Lançado em 2010 exclusivamente para PS3, esse jogo INCRÍVEL foi produzido pela Quantic Dream, distribuído pela Sony e dirigido e escrito pelo David Cage (mesmos responsáveis por Beyond: two souls, que já falei aqui). Presente na lista dos 25 melhores jogos para PS3 de todos os tempos, segundo a IGN, ele é um suspense estilo cinema noir com um enredo surpreendente e muito envolvente. Digno, de fato, de um ótimo filme policial.
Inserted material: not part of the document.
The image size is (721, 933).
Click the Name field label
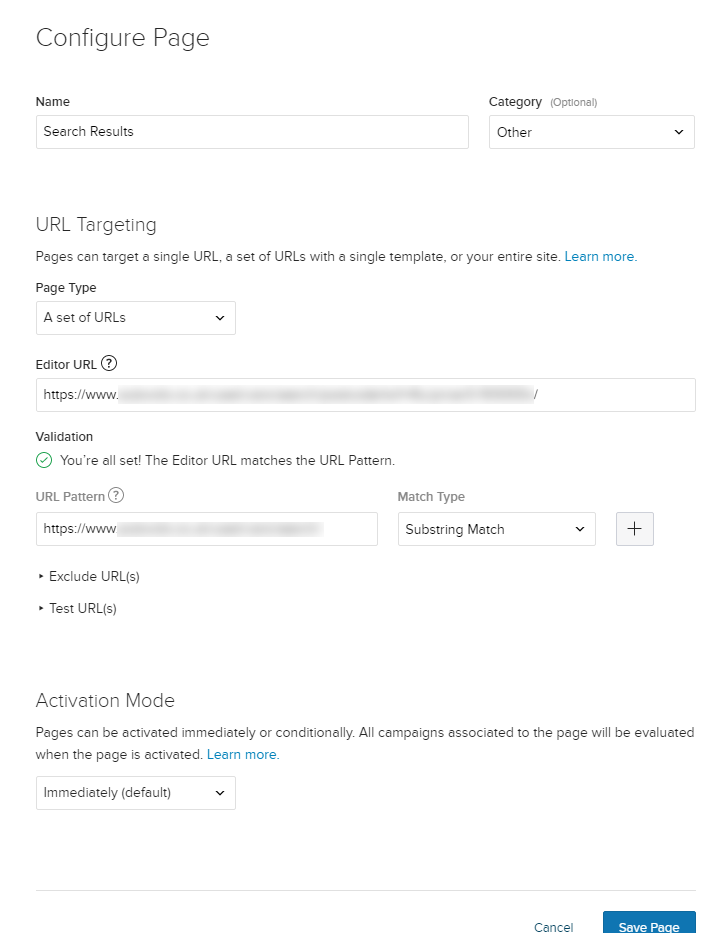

Heavy rain interliga as vidas de quatro personagens que controlamos no desenrolar da história, cujo cerne são homicídios de crianças executados pelo chamado Assassino do Origami. Como o apelido sugere, com os corpos das vítimas são encontrados origamis, juntos de uma orquídea presa ao peito. Além disso, a chuva pesada do nome do game e a pergunta feita no início do texto têm tudo a ver com o modus operandi do sujeito misterioso: primeiro, que as mortes são sempre por afogamento na água da chuva e, segundo, são a consequência de uma série de tarefas escabrosas impostas aos pais das crianças como um teste para ver até onde eles aguentam ir para poupar a vida de quem mais deveriam proteger.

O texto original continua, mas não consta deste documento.